By Jim Henry
Globe Sports Editor
At first the scoreboard showed Missouri Southern finished in 13th place, then 14th.
But once everything had been sorted, the Lions wound up eighth in the NCAA Division II men’s cross country championship on Saturday morning at the MSSU course.
The Lions, ranked No. 14 in the latest national poll, had three runners in the top 50 and finished with 308 points. It’s the Lions’ third highest finish in the national meet behind a sixth place in 2000 and seventh place in 2002.
“Top eight at nationals is always a goal,” Lions coach Tom Rutledge said. “We beat a lot of people who beat us at regional. Our top three ran awesome. They PR’d (personal record), every one of them, and then Ryan Jackson PR’d. Ryan ran his best race ever. He cut about a minute and a half off his regional time.”
“I can’t believe it,” sophomore Andrew Webster said. “Snagging that eighth spot really solidifies that we’re one of the best teams in the country.”
Sophomore Eric Schott led the Lions with a 44th-place finish in 30 minutes, 33 seconds over the 10K course, about a minute and a half behind the winner Micah Chelimo of Alaska Anchorage.
Teammates Webster and Adrian Todd, also a sophomore, were 47th and 49th, respectively. Webster ran 30:38, one second ahead of Todd. Junior Jacob Benton was No. 105 (31:34), and Jackson, a freshman, was No. 121 (31:43).

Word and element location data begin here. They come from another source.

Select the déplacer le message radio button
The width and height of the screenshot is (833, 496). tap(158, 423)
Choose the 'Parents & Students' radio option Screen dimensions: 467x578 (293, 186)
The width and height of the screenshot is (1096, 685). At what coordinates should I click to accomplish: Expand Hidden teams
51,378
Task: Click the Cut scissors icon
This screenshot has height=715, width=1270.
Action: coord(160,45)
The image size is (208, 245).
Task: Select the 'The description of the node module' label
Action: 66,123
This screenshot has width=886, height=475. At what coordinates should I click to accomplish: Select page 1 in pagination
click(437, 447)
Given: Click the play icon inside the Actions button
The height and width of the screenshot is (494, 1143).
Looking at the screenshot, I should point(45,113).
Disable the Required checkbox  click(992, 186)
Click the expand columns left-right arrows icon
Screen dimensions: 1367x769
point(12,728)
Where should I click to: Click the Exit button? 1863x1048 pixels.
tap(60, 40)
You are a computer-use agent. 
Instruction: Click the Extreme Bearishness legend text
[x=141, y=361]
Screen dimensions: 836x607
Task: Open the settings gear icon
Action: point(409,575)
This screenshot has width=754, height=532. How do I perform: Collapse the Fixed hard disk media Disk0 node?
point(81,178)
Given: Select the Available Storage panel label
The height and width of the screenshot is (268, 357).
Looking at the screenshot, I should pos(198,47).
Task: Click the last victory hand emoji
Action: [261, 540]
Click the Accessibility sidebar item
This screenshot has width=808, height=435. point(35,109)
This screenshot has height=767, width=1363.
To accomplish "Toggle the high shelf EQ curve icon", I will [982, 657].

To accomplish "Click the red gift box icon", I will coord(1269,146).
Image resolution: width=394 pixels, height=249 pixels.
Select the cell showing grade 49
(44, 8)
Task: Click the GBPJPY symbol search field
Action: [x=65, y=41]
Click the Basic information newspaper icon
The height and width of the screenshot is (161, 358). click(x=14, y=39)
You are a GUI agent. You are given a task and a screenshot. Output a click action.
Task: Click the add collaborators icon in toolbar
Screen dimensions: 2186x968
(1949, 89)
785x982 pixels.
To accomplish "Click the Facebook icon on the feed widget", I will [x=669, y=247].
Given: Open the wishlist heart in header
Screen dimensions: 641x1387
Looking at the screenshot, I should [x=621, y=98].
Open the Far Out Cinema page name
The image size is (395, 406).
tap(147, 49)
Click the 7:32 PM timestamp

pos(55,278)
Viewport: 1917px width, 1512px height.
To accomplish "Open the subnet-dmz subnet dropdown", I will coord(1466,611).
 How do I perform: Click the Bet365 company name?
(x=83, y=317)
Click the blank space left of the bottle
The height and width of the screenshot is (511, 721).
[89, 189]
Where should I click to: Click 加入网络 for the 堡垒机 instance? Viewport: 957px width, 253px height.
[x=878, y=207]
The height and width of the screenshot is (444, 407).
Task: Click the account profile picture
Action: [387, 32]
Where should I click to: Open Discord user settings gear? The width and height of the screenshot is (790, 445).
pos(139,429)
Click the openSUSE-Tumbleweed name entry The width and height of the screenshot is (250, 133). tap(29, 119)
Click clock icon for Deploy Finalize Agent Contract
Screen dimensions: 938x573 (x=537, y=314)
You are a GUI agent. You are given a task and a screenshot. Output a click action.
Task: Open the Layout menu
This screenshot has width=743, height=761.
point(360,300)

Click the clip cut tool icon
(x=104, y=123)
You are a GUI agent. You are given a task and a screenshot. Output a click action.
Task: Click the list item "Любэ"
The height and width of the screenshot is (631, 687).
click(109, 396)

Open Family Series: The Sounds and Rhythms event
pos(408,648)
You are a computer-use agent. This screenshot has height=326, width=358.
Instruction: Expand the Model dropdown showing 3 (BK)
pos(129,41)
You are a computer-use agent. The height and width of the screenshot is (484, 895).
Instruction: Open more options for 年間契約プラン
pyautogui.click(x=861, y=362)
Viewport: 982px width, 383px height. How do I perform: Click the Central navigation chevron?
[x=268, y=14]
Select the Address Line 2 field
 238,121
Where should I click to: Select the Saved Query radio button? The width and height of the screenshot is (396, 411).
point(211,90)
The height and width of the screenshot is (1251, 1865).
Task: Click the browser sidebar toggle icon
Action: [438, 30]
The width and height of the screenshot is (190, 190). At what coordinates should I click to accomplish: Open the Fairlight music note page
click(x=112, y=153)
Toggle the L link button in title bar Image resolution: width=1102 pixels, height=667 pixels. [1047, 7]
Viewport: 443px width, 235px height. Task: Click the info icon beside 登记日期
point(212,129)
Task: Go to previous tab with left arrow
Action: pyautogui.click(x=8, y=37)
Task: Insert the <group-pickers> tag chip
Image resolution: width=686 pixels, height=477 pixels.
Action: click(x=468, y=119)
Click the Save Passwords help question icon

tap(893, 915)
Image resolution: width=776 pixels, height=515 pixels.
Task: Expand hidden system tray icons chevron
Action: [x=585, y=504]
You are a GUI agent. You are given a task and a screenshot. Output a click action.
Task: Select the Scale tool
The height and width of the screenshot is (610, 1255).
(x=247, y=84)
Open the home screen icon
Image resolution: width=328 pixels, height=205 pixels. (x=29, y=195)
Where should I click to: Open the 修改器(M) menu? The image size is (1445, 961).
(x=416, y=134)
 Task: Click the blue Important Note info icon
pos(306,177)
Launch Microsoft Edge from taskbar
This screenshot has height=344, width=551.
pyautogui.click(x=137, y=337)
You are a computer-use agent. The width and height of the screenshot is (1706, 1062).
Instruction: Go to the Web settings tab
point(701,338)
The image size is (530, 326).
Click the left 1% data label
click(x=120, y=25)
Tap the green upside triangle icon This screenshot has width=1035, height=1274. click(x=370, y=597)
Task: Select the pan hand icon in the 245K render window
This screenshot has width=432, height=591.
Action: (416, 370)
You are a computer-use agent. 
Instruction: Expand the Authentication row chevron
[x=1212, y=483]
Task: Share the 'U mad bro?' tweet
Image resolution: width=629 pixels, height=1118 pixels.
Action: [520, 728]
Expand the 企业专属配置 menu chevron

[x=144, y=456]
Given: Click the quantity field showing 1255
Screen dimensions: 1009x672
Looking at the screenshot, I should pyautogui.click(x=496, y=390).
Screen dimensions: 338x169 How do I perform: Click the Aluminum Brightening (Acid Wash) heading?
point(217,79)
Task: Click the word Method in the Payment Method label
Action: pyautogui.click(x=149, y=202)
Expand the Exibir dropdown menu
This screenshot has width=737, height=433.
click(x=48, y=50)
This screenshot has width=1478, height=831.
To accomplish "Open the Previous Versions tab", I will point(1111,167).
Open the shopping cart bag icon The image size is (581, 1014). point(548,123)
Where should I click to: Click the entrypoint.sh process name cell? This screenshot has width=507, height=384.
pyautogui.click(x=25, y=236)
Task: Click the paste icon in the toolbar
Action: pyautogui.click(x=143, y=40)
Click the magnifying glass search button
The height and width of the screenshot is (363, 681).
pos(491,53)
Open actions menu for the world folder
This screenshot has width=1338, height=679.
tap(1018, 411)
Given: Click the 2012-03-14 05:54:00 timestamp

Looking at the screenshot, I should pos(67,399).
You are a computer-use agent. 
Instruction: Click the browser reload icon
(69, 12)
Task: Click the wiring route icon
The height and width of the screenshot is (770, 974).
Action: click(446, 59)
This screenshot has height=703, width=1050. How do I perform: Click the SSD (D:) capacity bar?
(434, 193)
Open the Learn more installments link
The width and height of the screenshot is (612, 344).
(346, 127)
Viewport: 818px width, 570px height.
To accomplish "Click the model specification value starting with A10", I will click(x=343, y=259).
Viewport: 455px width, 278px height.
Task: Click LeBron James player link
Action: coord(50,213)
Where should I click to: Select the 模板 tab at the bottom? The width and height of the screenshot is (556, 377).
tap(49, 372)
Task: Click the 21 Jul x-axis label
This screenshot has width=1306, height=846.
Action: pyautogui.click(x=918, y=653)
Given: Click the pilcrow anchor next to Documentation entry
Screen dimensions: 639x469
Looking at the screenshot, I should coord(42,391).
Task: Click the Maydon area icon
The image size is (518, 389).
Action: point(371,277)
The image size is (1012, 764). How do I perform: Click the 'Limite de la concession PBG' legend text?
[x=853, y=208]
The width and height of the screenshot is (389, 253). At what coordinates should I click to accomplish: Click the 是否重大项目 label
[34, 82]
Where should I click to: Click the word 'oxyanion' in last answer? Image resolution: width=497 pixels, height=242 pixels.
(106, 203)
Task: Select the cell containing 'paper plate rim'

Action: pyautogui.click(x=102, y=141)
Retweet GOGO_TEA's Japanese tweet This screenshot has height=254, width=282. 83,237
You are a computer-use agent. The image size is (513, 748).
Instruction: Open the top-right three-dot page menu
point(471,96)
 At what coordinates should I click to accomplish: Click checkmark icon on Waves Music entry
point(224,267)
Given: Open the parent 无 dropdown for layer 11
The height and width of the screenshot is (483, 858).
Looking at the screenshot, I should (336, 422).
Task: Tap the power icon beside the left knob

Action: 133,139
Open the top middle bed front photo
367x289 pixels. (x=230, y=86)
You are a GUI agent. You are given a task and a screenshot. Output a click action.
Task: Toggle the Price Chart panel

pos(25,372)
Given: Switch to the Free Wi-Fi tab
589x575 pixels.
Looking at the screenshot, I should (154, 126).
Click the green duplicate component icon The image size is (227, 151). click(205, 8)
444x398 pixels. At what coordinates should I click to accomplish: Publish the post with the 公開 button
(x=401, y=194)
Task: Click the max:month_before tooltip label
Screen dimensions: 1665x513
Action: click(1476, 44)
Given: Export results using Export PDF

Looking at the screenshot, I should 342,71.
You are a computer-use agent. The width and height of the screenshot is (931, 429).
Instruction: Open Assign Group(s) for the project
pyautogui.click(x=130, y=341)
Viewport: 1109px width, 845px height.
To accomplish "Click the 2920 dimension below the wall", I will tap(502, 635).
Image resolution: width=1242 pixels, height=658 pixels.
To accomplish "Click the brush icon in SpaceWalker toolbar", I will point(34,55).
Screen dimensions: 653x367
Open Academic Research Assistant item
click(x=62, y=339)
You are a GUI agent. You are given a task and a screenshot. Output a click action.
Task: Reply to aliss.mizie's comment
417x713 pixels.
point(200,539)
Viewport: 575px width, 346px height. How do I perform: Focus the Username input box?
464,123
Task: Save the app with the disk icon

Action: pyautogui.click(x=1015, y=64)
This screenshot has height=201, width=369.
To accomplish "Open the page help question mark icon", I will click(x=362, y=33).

Colton Wooldridge (No. 177, 32:24) and Nick Niggemann (No. 230, 33:39) also ran for the Lions.
“It went well, not quite as well as we wanted it to go,” Schott said. “I ran pretty much the exact same time as (two weeks) ago (in the regional meet), and we had two guys packed in who were right there with me whole way.”
“Last night we had Matt Tegenkamp speak at our opening ceremonies,” Webster said. “He said accept the nerves and be patient. In the beginning I was a little bit nervous because we got out not where we usually are. We were behind a lot of people, but we stayed packed up. I really wanted to move up, but I remembered what he was saying. I was patient, and then when Eric and A.J. moved, I moved with them. Any time I really got tired I remembered to stay relaxed, shake it out, loosen up, and it worked for me. I came around the corner and I had a little bit left.”
Missouri Southern’s women had 490 points and tied for 20th place with Cal State Stanislaus in the 32-team field.
“We would have liked to have had a better race,” Lions coach Patty Vavra said. “And at the same time, I told them there is absolutely no reason for them to hang their head. They’ve had an outstanding season (highlighted by MIAA championship).
“We hoped for a little higher finish today. We started out to put ourselves in position but couldn’t finish it. In this race this size and with as many turns as there are on our course, you really have to get out and get position. It’s hard to get through the pack. We did initially, but when it was time to move up, it just didn’t seem like we could make it happen. For a lot of our young ladies, this is their first trip to the national championship. Hopefully we’ll be able to use this to get us into the national meet next year and have a little more idea what to expect.”
Rachel Schrader was the Lions’ top finisher, taking 66th place in 21:48 over the 6K layout.
“It went well. It was good,” said Schrader, a junior. “It was pretty crazy. There were so many girls ... this is the elite, all the best girls in D-2 are here, so it was pretty intense the whole way.
“It is tough mentally once they start pulling away. But at the start it’s great because they kind of take you with them. You have no choice to slow down at the very beginning because they are all right by you.”
Marlee Tegenkamp, the Lions’ first four-time nationals qualifier in cross country, ran 22:09 and placed 91st in her final race. Other MSSU runners were junior Kaitlyn Belisle (No. 126, 22:36), freshman Adelene Mengwesser (No. 146, 22:44), sophomore Lauren Baehr (No. 160, 22:50), senior Cassy Kendrick (No. 191, 23:17) and freshman Jetaime Hovis (No. 225, 24:08).
Fans coming from all over the country and dressed and painted in school colors created an electric atmosphere.
“It was amazing.” Schott said. “Just the energy there, nothing I’ve been through before. The whole race you had people on the sides, screaming and yelling. It was just a really fun atmosphere.”
“Usually you can tell exactly who they are cheering for .. like Pitt State or SBU,” Schrader said. “But all you hear is just a roar. So it’s almost like they are cheering for you, it seems like.
“You work so hard to get here, and you’re with your best friends on the team,” Schrader said. “It’s what you’ve worked for, so you’ll never forget it.”